■ DOCUMENT EXTRACT
-- Start --

Skip to content

Attribute columns

This page discusses what an attribute column is, where one should be used, and how one can be defined.

For a detailed look at an attribute column's configuration options, see the Reference table at the bottom of this page.

What is an attribute column?

Attribute columns describe or provide additional context to the data set's observed values. They do not identify a particular sub-set of the data set's population. If the column you are configuring does identify such a sub-set of the population, then it is probably a dimension.

When to use one

Unlike dimensions, observations, measures and units, attributes are optional components of a data cube. Their primary usage is to qualify observed values by providing additional context about individual data points. Two common examples of attributes are observation status and confidence intervals.

Year Location Number of Arthur's Bakes Average customer spend Status 95% CI (lower bound) 95% CI (upper bound)
2022 London 35 7.85 Provisional 6.54 8.06

In the table above, there are three attribute columns: Status, 95% CI (lower bound) and 95% CI (upper bound).

The Status attribute column indicates whether the observed value is Provisional or Final, and applies to all of the observed values in this data set.

The 95% CI (lower bound) and 95% CI (upper bound) attribute columns contain the lower and upper bounds of the 95% confidence interval for the Average customer spend observed values.

Resources vs Literals

The configuration of attribute columns in your data set will depend primarily on whether you choose to represent the attribute as a Resource or a Literal.

Resource attributes are suitable for categorical values which can be reused as linked data. Given that the goal of the csvcubed project is to simplify the process of creating 5-star linked data from CSV files, using Resource attributes in your data cube where appropriate is encouraged.

-- End --

■ PROBLEM A
Repeat the rows below exactly, from the first row up to and including the row that contains "select the button".

■ EXCERPTED DATA
-- Start --

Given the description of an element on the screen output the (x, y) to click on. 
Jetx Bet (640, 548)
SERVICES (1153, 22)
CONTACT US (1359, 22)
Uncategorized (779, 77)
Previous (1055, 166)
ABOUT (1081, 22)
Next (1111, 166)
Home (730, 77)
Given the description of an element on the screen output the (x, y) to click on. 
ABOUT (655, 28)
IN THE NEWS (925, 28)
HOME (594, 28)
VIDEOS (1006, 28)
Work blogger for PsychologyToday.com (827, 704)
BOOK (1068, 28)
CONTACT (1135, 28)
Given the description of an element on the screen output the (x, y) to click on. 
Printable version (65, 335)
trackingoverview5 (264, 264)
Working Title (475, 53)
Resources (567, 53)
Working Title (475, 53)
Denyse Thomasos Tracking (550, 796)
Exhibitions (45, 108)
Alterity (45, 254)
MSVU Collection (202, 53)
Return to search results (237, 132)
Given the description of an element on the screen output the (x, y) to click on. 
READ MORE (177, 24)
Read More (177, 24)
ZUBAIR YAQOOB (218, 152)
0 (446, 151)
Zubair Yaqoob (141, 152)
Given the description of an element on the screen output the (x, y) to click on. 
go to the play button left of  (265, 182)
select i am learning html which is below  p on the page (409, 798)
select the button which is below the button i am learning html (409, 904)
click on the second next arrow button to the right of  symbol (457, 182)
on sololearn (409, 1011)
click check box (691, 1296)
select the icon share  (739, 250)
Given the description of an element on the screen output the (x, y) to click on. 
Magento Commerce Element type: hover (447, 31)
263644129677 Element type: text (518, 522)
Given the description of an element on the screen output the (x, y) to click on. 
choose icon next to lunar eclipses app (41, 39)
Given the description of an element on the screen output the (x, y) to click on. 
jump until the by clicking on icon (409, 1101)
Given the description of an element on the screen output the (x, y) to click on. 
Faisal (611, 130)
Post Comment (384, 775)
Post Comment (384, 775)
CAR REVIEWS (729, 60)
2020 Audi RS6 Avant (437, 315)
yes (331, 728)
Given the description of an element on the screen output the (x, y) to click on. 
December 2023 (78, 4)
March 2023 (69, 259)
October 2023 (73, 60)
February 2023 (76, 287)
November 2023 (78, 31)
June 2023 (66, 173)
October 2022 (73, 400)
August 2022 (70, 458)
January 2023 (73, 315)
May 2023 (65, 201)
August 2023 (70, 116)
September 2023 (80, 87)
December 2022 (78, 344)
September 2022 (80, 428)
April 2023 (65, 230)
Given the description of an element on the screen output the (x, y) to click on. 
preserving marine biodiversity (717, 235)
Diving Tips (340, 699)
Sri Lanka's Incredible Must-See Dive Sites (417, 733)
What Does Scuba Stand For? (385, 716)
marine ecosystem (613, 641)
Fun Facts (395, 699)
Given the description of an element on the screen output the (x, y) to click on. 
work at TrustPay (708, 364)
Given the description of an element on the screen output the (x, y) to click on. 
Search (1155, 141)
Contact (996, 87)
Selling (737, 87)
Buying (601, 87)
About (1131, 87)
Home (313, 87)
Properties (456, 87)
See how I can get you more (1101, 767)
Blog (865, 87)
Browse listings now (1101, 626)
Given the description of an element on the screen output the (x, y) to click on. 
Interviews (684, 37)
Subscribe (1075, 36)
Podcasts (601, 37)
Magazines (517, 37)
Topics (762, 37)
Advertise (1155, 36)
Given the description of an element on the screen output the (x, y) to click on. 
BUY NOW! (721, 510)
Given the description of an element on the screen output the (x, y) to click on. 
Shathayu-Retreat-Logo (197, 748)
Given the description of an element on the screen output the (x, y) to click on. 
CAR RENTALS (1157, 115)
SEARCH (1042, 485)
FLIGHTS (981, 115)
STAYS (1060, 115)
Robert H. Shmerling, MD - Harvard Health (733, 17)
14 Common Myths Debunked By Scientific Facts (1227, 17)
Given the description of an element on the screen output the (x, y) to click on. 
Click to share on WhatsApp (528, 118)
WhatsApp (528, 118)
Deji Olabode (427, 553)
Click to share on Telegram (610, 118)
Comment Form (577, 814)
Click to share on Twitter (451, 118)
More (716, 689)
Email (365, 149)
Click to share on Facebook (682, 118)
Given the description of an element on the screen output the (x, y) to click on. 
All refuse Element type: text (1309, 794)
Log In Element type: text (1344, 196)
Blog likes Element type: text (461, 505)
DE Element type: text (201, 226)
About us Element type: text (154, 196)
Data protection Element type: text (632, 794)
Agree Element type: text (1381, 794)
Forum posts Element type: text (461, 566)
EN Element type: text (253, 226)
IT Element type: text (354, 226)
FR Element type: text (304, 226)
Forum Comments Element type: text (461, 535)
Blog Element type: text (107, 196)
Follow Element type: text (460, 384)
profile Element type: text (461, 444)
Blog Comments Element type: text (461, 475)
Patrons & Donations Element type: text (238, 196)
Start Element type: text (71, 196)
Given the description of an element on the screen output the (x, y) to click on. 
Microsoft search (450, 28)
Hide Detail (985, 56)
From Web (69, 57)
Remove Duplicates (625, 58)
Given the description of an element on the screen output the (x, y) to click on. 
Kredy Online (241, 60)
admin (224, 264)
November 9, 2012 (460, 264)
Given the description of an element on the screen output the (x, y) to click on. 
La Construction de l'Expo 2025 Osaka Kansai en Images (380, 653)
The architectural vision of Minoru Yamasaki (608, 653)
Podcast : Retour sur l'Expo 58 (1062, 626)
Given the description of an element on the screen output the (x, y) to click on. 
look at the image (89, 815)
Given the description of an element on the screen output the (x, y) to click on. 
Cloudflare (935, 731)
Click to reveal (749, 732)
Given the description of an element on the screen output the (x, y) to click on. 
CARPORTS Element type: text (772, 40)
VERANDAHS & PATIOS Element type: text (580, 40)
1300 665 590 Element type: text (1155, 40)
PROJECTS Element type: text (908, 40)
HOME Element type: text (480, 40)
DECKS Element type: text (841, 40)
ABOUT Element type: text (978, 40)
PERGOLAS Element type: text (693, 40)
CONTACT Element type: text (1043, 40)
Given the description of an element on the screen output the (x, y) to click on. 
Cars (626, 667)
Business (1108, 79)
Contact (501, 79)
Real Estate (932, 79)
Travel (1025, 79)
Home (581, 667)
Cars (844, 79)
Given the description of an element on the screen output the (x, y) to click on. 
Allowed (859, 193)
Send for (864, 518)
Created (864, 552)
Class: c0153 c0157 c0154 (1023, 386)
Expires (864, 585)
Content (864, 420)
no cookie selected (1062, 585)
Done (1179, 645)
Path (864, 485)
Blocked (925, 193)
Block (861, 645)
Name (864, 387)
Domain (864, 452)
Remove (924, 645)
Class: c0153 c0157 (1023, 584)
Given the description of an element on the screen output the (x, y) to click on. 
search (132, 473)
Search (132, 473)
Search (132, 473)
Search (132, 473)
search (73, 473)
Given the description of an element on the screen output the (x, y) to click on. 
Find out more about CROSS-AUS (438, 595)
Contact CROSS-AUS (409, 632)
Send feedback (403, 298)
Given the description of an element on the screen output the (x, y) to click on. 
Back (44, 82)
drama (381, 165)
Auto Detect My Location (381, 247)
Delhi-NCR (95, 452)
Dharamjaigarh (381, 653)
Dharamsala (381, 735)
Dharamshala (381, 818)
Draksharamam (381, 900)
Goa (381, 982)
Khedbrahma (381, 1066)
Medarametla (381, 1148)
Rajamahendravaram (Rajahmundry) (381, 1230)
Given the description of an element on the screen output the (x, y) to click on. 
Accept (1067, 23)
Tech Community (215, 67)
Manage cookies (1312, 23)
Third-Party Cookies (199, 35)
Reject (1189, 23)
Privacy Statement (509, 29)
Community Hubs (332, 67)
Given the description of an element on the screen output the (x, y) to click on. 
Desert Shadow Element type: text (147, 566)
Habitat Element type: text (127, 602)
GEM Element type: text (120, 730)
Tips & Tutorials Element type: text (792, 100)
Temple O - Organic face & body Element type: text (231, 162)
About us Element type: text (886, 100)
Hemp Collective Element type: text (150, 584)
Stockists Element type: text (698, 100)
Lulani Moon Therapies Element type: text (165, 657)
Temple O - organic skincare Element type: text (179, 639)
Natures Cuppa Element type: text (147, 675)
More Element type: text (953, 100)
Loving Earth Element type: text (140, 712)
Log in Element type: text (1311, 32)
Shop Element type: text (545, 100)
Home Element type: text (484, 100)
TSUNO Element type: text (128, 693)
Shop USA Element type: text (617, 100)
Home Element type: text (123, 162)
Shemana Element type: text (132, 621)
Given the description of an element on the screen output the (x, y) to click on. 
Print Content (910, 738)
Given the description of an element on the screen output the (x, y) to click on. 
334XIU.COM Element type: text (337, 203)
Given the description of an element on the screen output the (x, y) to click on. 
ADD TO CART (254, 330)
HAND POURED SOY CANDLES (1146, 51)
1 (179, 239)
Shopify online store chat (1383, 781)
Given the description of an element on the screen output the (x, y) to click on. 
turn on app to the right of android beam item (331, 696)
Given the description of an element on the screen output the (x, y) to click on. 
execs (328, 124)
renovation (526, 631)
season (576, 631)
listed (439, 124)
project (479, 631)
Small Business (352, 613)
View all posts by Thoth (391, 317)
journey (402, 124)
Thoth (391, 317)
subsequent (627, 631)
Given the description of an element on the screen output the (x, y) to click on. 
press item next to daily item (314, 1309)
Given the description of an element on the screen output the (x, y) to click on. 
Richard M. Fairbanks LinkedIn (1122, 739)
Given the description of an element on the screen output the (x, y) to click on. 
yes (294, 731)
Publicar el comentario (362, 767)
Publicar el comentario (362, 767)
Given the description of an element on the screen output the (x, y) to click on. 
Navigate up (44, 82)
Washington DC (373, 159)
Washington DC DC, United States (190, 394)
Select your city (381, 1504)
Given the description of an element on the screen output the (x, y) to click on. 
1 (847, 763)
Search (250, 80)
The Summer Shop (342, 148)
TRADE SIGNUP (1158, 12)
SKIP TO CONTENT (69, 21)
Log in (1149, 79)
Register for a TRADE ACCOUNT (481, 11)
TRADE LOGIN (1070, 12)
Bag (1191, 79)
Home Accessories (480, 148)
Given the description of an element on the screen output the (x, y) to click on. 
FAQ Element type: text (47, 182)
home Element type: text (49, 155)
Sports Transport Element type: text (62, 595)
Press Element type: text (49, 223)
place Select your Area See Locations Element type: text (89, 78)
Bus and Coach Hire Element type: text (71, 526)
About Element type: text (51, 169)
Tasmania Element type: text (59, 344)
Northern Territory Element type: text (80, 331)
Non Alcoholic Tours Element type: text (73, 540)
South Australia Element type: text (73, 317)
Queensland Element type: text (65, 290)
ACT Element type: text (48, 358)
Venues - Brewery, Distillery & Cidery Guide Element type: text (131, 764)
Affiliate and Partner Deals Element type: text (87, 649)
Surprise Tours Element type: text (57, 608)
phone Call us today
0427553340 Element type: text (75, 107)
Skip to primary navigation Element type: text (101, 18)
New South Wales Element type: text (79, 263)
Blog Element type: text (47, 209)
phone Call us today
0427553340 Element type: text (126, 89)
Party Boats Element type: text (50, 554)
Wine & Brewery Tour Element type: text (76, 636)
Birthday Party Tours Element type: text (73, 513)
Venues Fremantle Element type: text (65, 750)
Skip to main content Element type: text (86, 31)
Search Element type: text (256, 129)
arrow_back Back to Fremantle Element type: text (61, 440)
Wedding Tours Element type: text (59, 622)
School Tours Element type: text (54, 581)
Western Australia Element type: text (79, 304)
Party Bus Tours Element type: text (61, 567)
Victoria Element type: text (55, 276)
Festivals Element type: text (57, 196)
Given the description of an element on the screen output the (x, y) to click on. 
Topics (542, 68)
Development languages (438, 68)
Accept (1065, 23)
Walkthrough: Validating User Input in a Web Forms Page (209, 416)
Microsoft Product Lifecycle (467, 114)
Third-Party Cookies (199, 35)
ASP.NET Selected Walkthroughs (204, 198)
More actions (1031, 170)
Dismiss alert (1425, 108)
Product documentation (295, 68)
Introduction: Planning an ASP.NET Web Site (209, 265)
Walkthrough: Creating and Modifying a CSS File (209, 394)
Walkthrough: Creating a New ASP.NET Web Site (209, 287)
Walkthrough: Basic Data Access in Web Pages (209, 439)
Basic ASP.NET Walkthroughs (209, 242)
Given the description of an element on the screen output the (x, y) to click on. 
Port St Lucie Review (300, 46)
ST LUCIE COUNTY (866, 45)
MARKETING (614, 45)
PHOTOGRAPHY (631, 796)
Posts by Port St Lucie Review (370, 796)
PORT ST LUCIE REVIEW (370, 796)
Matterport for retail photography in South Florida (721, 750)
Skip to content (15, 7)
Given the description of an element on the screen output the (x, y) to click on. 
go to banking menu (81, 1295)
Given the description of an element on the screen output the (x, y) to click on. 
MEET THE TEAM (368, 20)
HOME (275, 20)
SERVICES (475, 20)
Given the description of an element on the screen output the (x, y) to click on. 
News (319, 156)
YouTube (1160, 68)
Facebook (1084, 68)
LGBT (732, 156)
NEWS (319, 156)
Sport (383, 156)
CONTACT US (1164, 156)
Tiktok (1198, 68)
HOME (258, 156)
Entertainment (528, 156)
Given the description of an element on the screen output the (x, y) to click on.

-- End --

■ PROBLEM B
According to the page on attribute columns, what are two common examples of attributes?

■ CORRECT ANSWER A
Given the description of an element on the screen output the (x, y) to click on. 
Jetx Bet (640, 548)
SERVICES (1153, 22)
CONTACT US (1359, 22)
Uncategorized (779, 77)
Previous (1055, 166)
ABOUT (1081, 22)
Next (1111, 166)
Home (730, 77)
Given the description of an element on the screen output the (x, y) to click on. 
ABOUT (655, 28)
IN THE NEWS (925, 28)
HOME (594, 28)
VIDEOS (1006, 28)
Work blogger for PsychologyToday.com (827, 704)
BOOK (1068, 28)
CONTACT (1135, 28)
Given the description of an element on the screen output the (x, y) to click on. 
Printable version (65, 335)
trackingoverview5 (264, 264)
Working Title (475, 53)
Resources (567, 53)
Working Title (475, 53)
Denyse Thomasos Tracking (550, 796)
Exhibitions (45, 108)
Alterity (45, 254)
MSVU Collection (202, 53)
Return to search results (237, 132)
Given the description of an element on the screen output the (x, y) to click on. 
READ MORE (177, 24)
Read More (177, 24)
ZUBAIR YAQOOB (218, 152)
0 (446, 151)
Zubair Yaqoob (141, 152)
Given the description of an element on the screen output the (x, y) to click on. 
go to the play button left of  (265, 182)
select i am learning html which is below  p on the page (409, 798)
select the button which is below the button i am learning html (409, 904)

■ CORRECT ANSWER B
Observation status and confidence intervals.